Using deep learning to unveil the language of fungal DNA
Fundamentally, biology can be thought of as an information processing system. This system transfers information from one generation to the next imperfectly but while maintaining its core structure and functionality. Taken down to its core elements, biology can thus be conceptualised in an information science framework. Furthermore, biological information is transferred in an organized manner, using common patterns of only four letters to form a complex language. Deciphering this genetic grammar is still one of the biggest challenges in biology today. Some DNA grammar elements exhibit near-universality across the tree of life, such as the codon “ATG” (encoding a methionine) to mark the start signal of a gene in most organisms. However, while such common signals as start/stop codons exist, many evolutionary lineages have adopted specific language elements, contributing to the diversification and adaptation of organisms. Such specificities vary in how evolutionary recent they are and thus how clade-specific they appear. Although coding sequence exhibit such patterns (such as with codon optimization for example), this is particularly true in the non-coding parts of the genome.
In the last years, new sequencing technologies have promoted the production of a deluge of new -omics data, allowing for tremendous progress in various fields such as genomics, transcriptomics or epigenomics. However, until recently finding methods to synthesize the information contained within such large amounts of data has been near impossible. I propose to take advantage of the groundbreaking advances in artificial intelligence (AI) to mine the huge amount of available -omics data and provide new insights into old standing biological questions. In particular, I want to apply the latest development in Deep Learning (DL) and Natural Language Processing (NLP) to investigate the universality and specificities of the genetic language.
As a first step toward answering these questions, I tested whether nucleotides can be successfully predicted in fungal genomes with a neural network. I used a simple convolution neural network (CNN), including 25 layers and previously developed to do prediction on Arabidopsis thaliana by Gonzalo et al.. Initial tests showed that the CNN trained on Brassicales genomes was unable to predict fungal sequences, so I trained the model again using 25 genomes of Pezizomycotina species, a clade representing a large part of the fungal diversity but excluding budding yeasts. The model trains following the logic of a masked language model and learns to predict each nucleotide identity based on the sequence context.

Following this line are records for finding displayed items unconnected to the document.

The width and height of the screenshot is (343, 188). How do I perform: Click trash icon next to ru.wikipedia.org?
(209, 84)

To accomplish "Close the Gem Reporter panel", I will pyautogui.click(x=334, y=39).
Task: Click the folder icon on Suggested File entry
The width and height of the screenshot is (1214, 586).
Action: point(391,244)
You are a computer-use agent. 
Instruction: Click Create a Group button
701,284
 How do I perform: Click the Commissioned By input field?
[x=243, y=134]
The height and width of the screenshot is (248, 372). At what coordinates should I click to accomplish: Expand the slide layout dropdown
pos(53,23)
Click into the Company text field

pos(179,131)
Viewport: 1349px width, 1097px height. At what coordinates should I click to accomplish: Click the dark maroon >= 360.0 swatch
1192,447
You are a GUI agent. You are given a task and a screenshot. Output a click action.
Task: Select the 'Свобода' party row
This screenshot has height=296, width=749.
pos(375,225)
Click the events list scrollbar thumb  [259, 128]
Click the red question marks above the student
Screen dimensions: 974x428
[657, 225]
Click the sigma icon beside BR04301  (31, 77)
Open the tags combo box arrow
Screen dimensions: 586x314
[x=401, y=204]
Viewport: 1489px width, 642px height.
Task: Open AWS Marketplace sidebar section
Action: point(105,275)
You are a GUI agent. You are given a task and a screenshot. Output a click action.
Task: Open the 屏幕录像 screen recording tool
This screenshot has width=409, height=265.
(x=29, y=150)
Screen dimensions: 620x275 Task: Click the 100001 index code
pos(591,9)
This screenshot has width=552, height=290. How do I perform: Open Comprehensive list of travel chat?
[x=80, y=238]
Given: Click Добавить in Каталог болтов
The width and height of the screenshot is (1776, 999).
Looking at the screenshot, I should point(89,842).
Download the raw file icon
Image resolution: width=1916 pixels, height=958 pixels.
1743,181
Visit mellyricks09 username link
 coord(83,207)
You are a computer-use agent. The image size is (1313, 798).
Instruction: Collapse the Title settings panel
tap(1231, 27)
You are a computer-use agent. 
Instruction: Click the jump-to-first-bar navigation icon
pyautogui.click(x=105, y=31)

The original CNN was trained on several Brassicales including on A. thaliana and the predictions were done on the same species (specifically on an unseen chromosome). My goal of using deep learning to learn the DNA language of fungi requires that the knowledge learned on a species ensemble be transferable to other related species. Consequently, I chose to test the model on 9 Pezizomycotina which were never seen during the training of the model. The prediction quality was generally similar between sequences from the seen and unseen species, indicating that the model successfully learned transferable patterns from the initial genomes.
In neural networks, embeddings are the learned representations of the processed inputs (here, corresponding to DNA sequences) and they should map similar objects close to each other in the embedding space. If the trained CNN has successfully learned the underlying structure of the DNA sequence as suggested by the comparable results between seen and unseen species, the embedding vectors should reflect the known origin of the sequences (i.e. CDS or non-CDS for example). We analysed the embeddings for 100bp sequences using a dimensionality reduction method (UMAP) and indeed showed that sequences from CDS, intronic sequences and repeats were clustering together.
For each position, the model can output probabilities for each possible base (A, T, C, G). Based on these probabilities we can compute a prediction score that correspond to the probability of the correct base divided by the average of the prediction for the three other bases. Represented along a sequence in the genome this score reveals which positions are easy to predict (highly negative). In a random gene example from Zymoseptoria tritici (see panel A of the figure below), we observe that the start and stop codon are predicted correctly with a very high probability. Other easily predicted positions include slicing sites at intron/exon borders. This is confirmed by the values observed across the sequences of 849 genes (panel B).
Taken together these results indicate that a simple CNN is able to successfully learn the basics syntax elements of the fungal DNA language. These preliminary results provide hint that even such a simple model could be used to predict genes in newly sequenced non-model species, for example, and suggest that more complex syntax elements could be uncovered such as promoter sequences could be identified in fungal genomes using deep learning. Future directions of research also include classifying repeat elements as preliminary results suggest that sequences belonging to the same TE families cluster together in the embedding space.